Proof (Cold Retard Optional)
- Rest 30–60 minutes at room temperature, then refrigerate 8–12 hours. Cold proofing improves flavor and crust.
Bake & Cool
- Preheat the oven to 500°F (260 oC) with a Dutch oven inside. Score dough, bake 20 minutes covered, then bring down the oven temperature to 450 OF ( 230 oC) 20–22 minutes uncovered. Cool for at least 2 hours before slicing.
Notes
- If your dough feels too sticky, don’t add more flour right away—stick with it. Whole wheat absorbs water slowly.
- To enhance softness, add a teaspoon of honey or olive oil.
- If your dough isn’t rising, check if your sourdough starter is active enough. Always feed sourdough starter at least 4–6 hours before baking.
- For a more open crumb, increase hydration slightly, but this works best with strong whole wheat flour.
- A dense loaf can result from under-proofing or using cold ingredients—let your dough ferment until airy and puffy.
- Always use a sharp blade to score the dough. A deep cut helps the bread rise better in the oven.
Nutrition
🫙Storage and Reheating Instructions
Once cooled, store your whole wheat sourdough loaf in a paper bag or bread box for up to 3 days at room temperature. Avoid plastic unless you live in a dry climate, as it can make the crust soggy.
For longer storage:
- Freeze slices in a freezer-safe bag for up to 2 months. Toast directly from frozen or warm in a 350°F oven for 10–12 minutes.
- Revive a day-old loaf by spritzing it lightly with water and baking for 5–7 minutes in a hot oven to restore the crust.
❓Frequently Asked Questions
Absolutely! While freshly milled flour retains more nutrients and has a stronger aroma and flavor, store-bought whole wheat flour is a convenient and reliable substitute. Just make sure it’s not too old—flour can go rancid. Look for stone-ground or organic whole wheat flour when possible. If you’re just starting out with sourdough, this is a great way to practice the method without investing in a grain mill.

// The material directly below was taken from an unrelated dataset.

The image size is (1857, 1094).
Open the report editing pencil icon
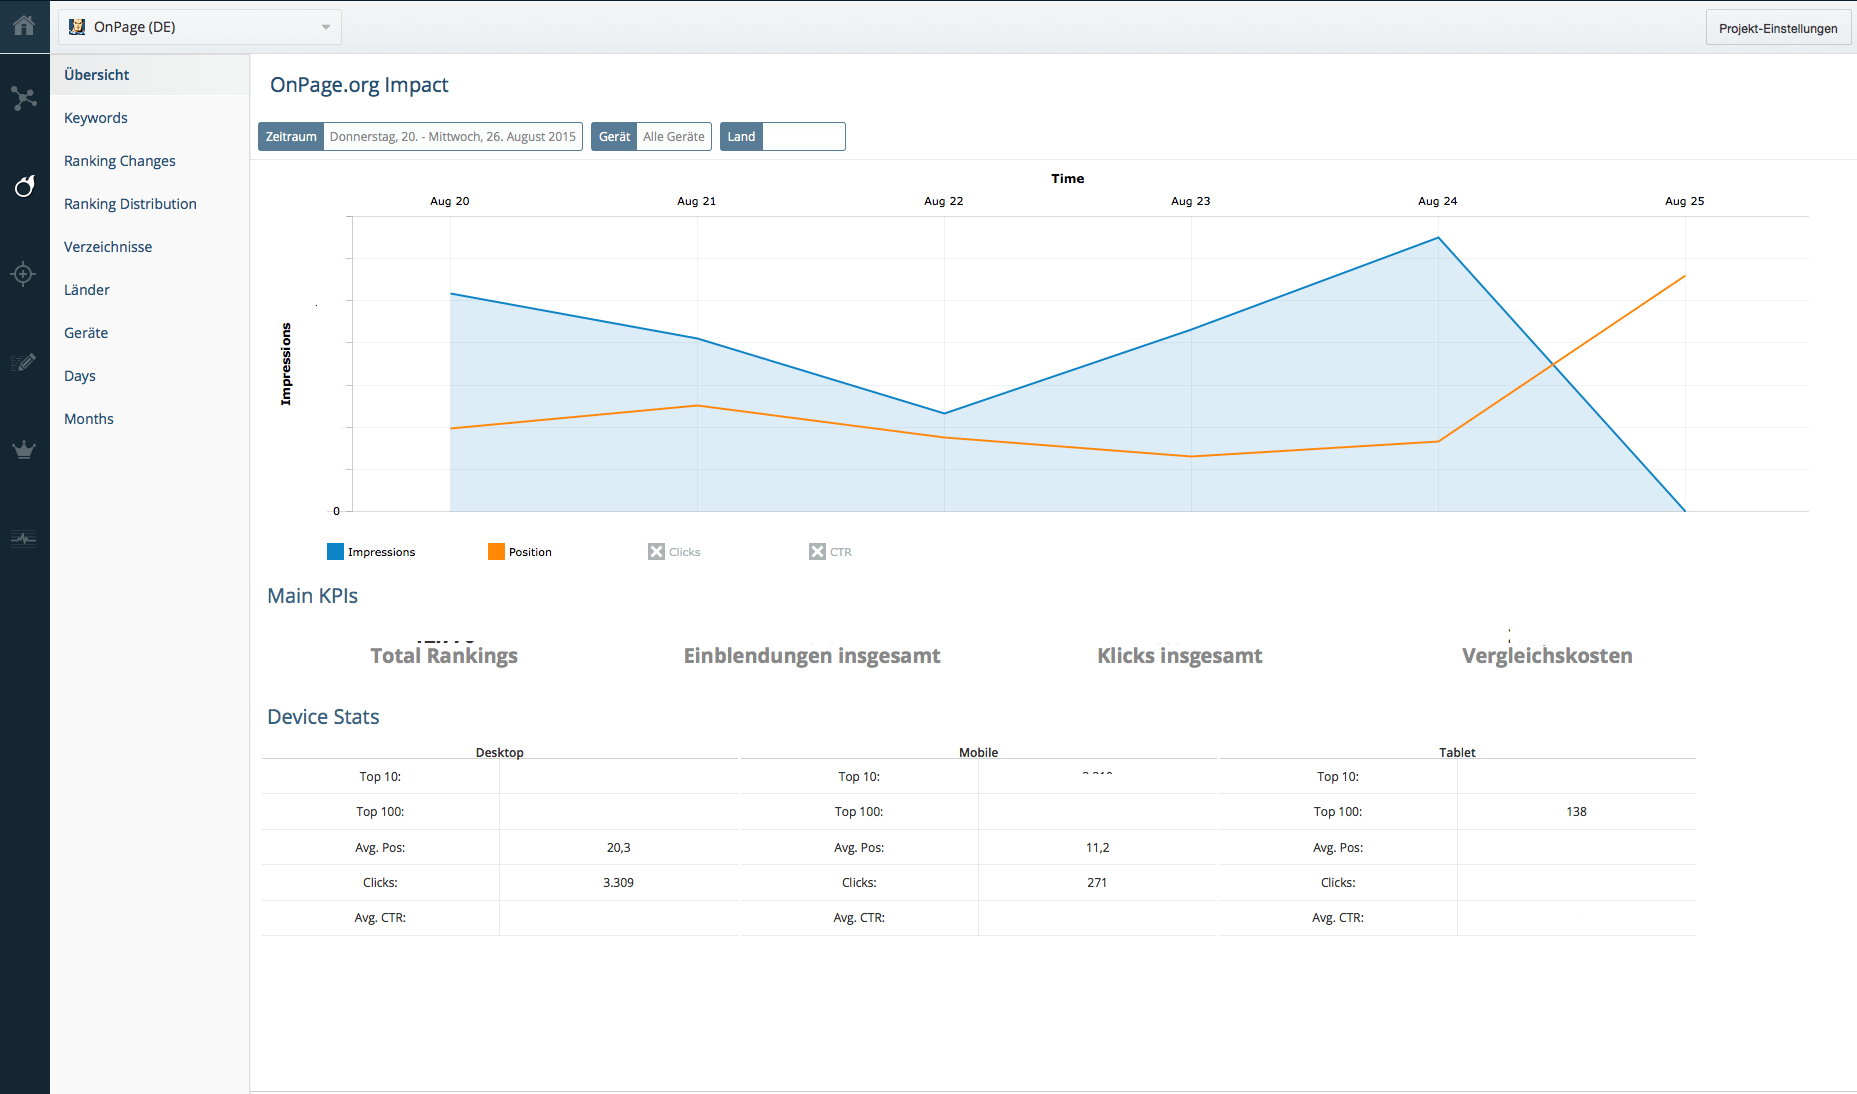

With whole wheat, judging proofing can be tricky. The dough should feel soft, slightly domed, and show bubbles on the surface. One test is the poke test—gently press the dough; it should spring back slowly and not fill in immediately. Over-proofed dough will deflate, while under-proofed dough bakes up tight. After a few bakes, you’ll start recognizing the sweet spot during bulk fermentation and cold proofing.